[Text segment]
--------------------------------
Chittur Subbaraman: Inside Windows 7 - Service Controller and Background Processing

How does TPL & PLINQ relate to ConcRT?
The easiest distinction between TPL/PLINQ and the Concurrency Runtime (ConcRT) is the target customer; TPL & PLINQ are built on .NET while ConcRT, the Parallel Pattern Library (PPL) and the Asynchronous Agents library are targeted
to C++ customers. All are available in the Visual Studio 2010 CTP.
Many of the scenarios and use cases between TPL & PPL are very similar particularly at a high level, i.e. both support task parallelism, parallel loops and have well defined cancellation and exception handling support. The runtimes are different; while TPL
and PLINQ are built on top of the CLR and it's threadpool, PPL and Agents are built on the Concurrency Runtime which is a component of the C Runtime that is new to Visual Studio 2010.
As you've noted, Joe, Steve, myself and the rest of the TPL, PLINQ and ConcRT "folks" are all on the Parallel Computing team, we talk very frequently and are incredibly cognizant about the places where the technologies and APIs have differences; we try to ensure
that the usage and semantics are similar wherever possible to minimize the amount of time spent by you (our developers) keeping track of idiosyncrasies that aren’t inherent to the .NET & C++ programming model differences.
-Rick
The ring crossing overhead is an important consideration, because in the fine-grain, over-decomposed, task-based, concurrent execution world of ConcRT – the overheads can significantly limit just how fine-grained tasks can be.
Reducing the cost of ring crossing (the kernel/user boundary) is something I would very much like to see. Despite many improvements, it is still a very significant overhead, and hopefully someday will be much less than it is today. But even if the
ring crossing was free, there is an inherent advantage to UMS in that the scheduling decisions are made in the run-time rather than the kernel. This allows the run-time (e.g. ConcRT) a great amount of flexibility in terms of how it optimizes its use of the
CPUs. Sometimes it is suggested that instead of user-mode scheduling, what is needed is a pluggable kernel scheduler. But user-mode scheduling has two great advantages over that approach. First it has access to whatever great wealth of metadata about the
computation that the compiler has made available in the program, while the kernel has a much more limited/expensive interface to user-mode state. Second, if the user-mode scheduler screws up it only crashes/hangs the app, not the system.
Process creation on Windows is more expensive compared to UNIX. This is because it doesn’t have to be as cheap. Unlike traditional UNIX, the Windows thread represents scheduling of the CPU. We keep threads pretty cheap in Windows, but have loaded up process
creation with a lot of functionality (including stuff like shims for broken apps and implementation of the subsystem model). Process launch is generally synonymous with application launch on Windows (especially on client systems). App launch is relatively
rare (generally a user has to click something), but thread creation is very common. So the system is optimized for threads (including facilities like the Win32 thread pool, which allows rampant thread re-use to amortize the creation overhead and reduce application
memory requirements).
This doesn’t mean that I wouldn’t like for us to make improvements in process creation on aesthetic grounds. But it isn’t a problem in a practical sense, so it is always down the list.
--------------------------------
[Material supplied]
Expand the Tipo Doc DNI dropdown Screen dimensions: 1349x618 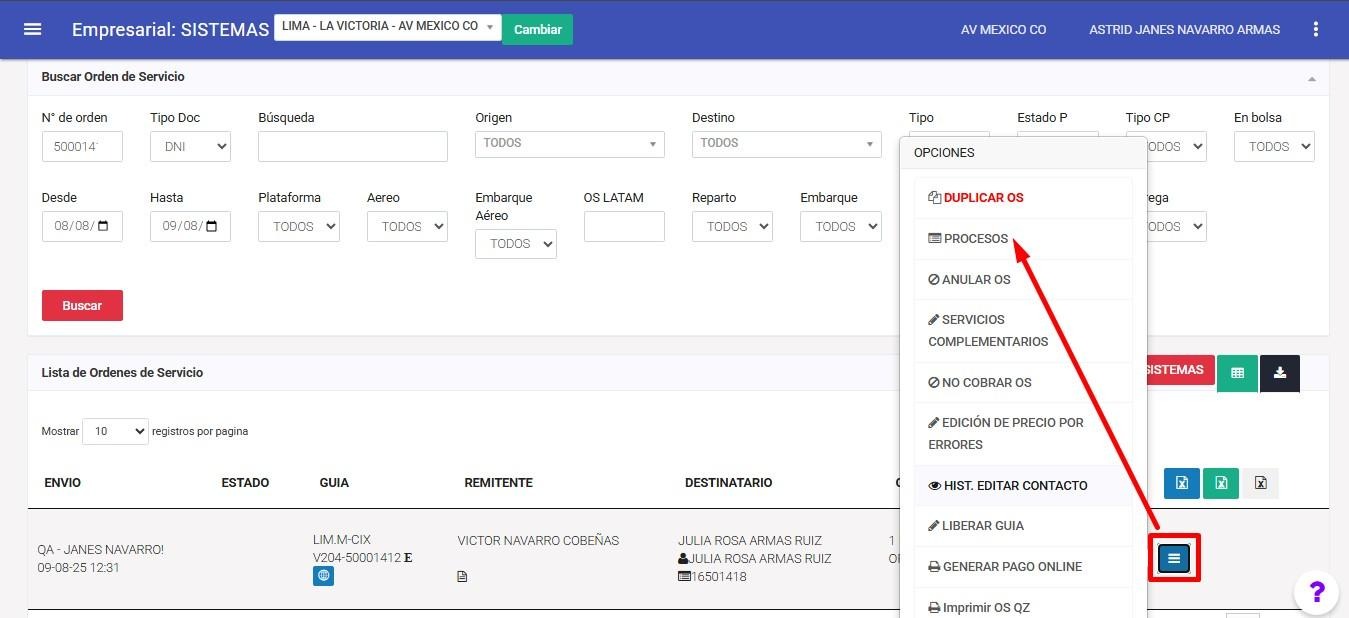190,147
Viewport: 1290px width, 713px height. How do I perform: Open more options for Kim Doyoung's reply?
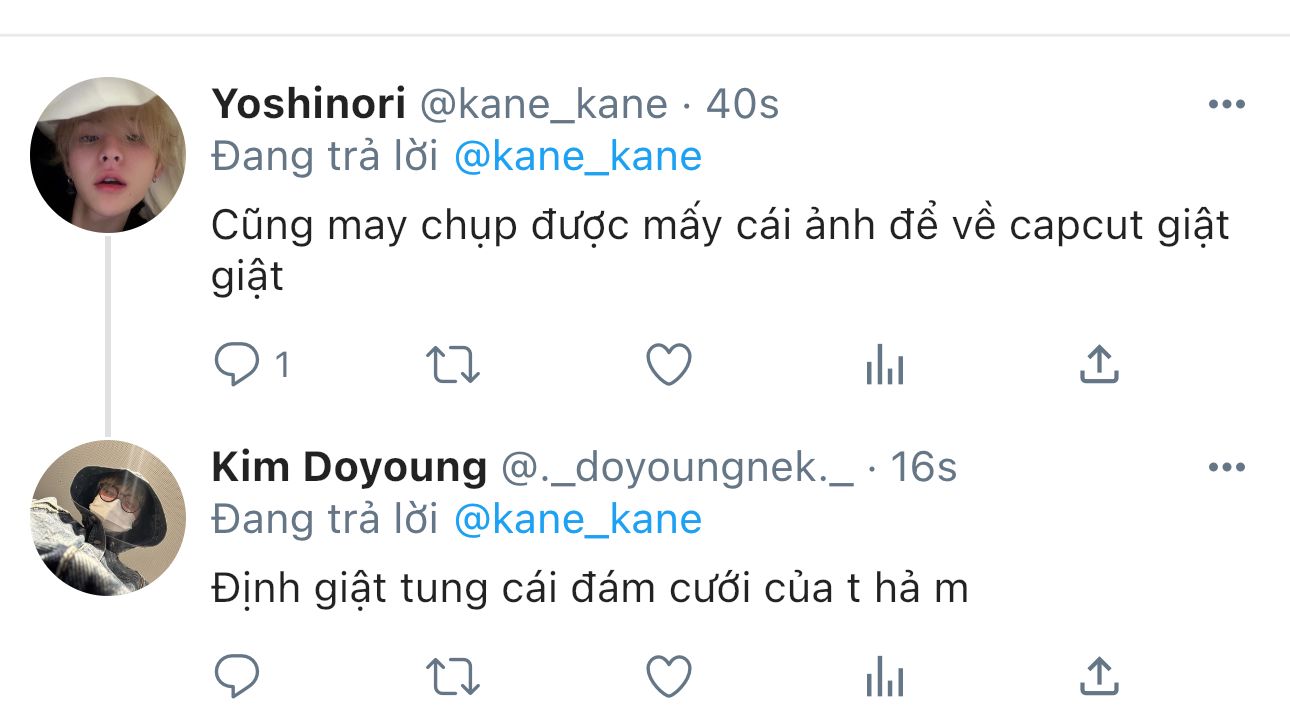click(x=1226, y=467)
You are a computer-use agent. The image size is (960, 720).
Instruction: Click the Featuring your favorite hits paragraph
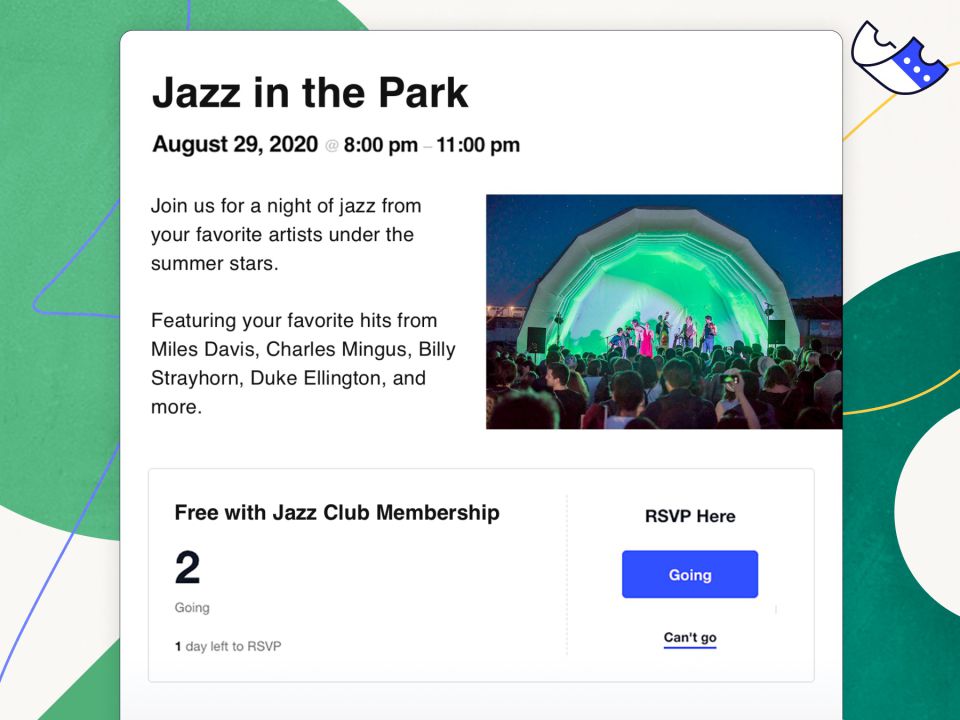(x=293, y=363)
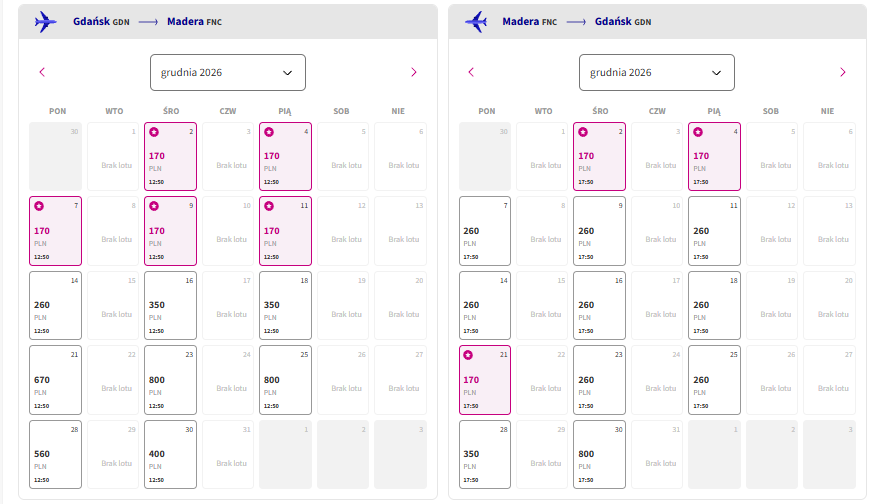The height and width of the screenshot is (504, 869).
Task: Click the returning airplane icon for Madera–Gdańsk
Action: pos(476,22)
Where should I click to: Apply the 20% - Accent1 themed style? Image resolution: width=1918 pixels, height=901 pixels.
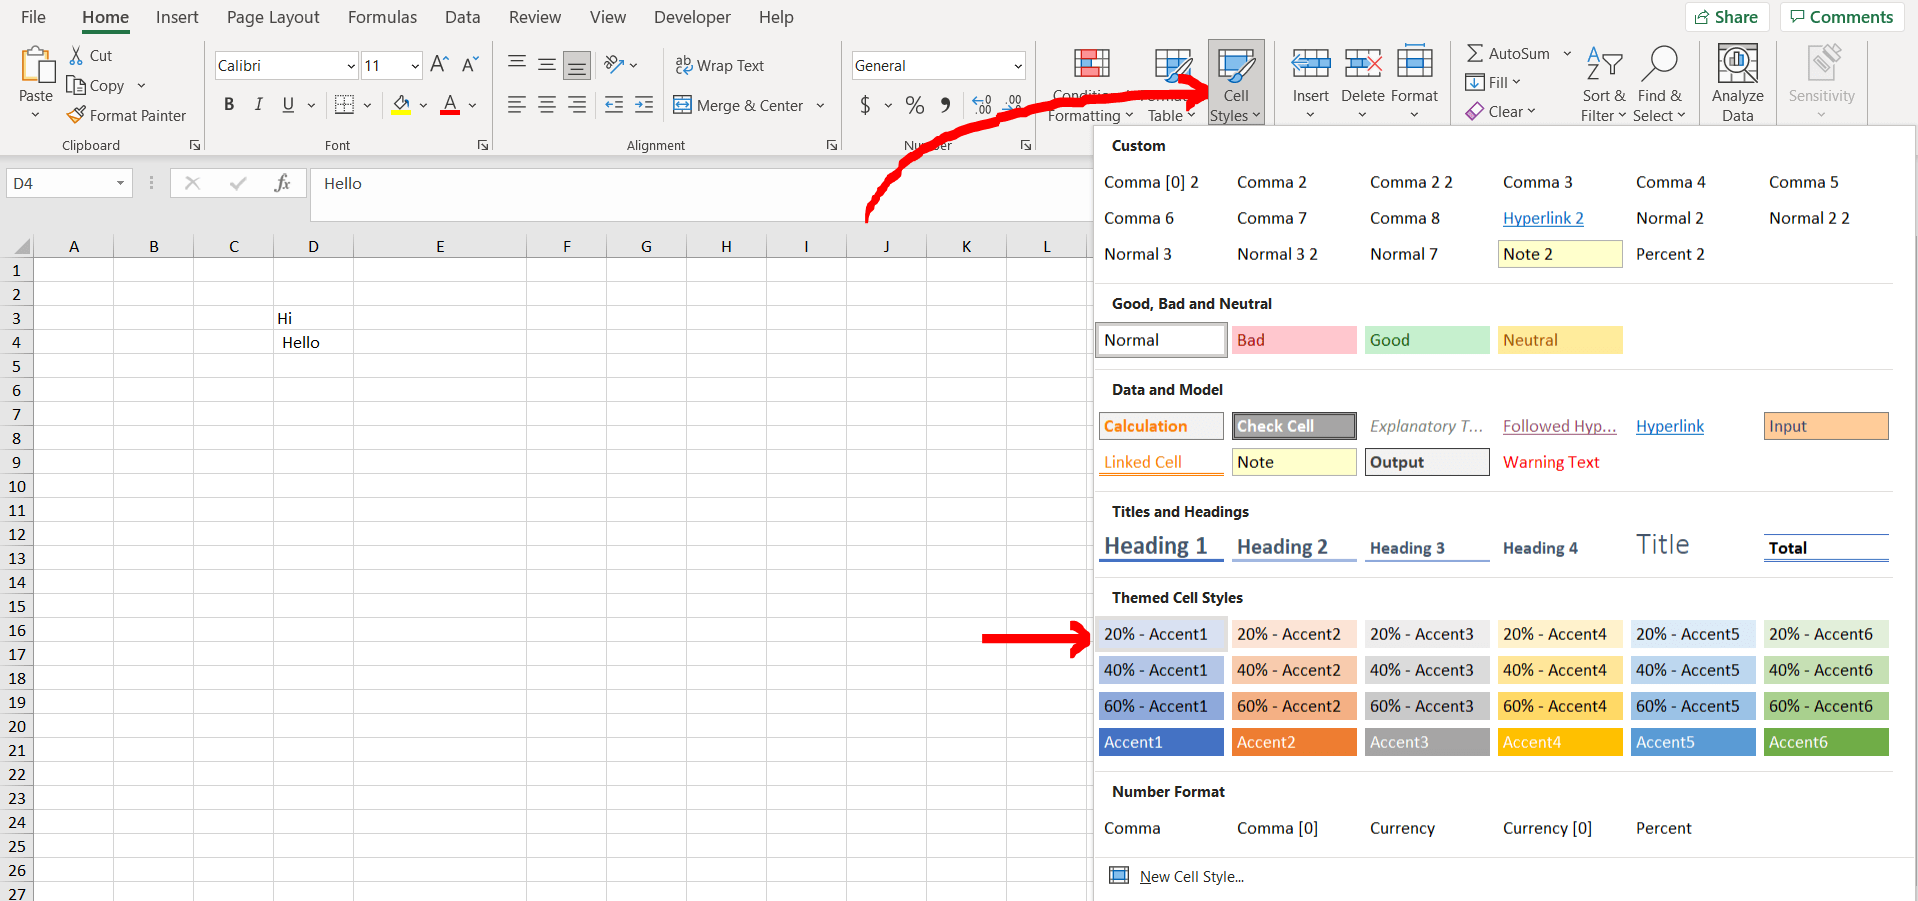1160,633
--------------------------------
[Task set]
[a] According to the forum thread, why is process creation on Windows more costly than on UNIX? Answer in one to three sentences.
[b] From the forum thread, restate the passage from "As you've noted, Joe, Steve, myself" to "tasks can be.", renaming "Parallel Computing team" as "Parallel Computing group".
Rely only on the forum thread.

[Outputs by task]
[a] On Windows, starting a process usually means launching an app, which is rare, while creating threads is very common. So Windows keeps threads cheap and packs process creation with extra features, such as shims for broken apps and the subsystem model, since processes don't need to be as cheap.

[b]
As you've noted, Joe, Steve, myself and the rest of the TPL, PLINQ and ConcRT "folks" are all on the Parallel Computing group, we talk very frequently and are incredibly cognizant about the places where the technologies and APIs have differences; we try to ensure
that the usage and semantics are similar wherever possible to minimize the amount of time spent by you (our developers) keeping track of idiosyncrasies that aren’t inherent to the .NET & C++ programming model differences.
-Rick
The ring crossing overhead is an important consideration, because in the fine-grain, over-decomposed, task-based, concurrent execution world of ConcRT – the overheads can significantly limit just how fine-grained tasks can be.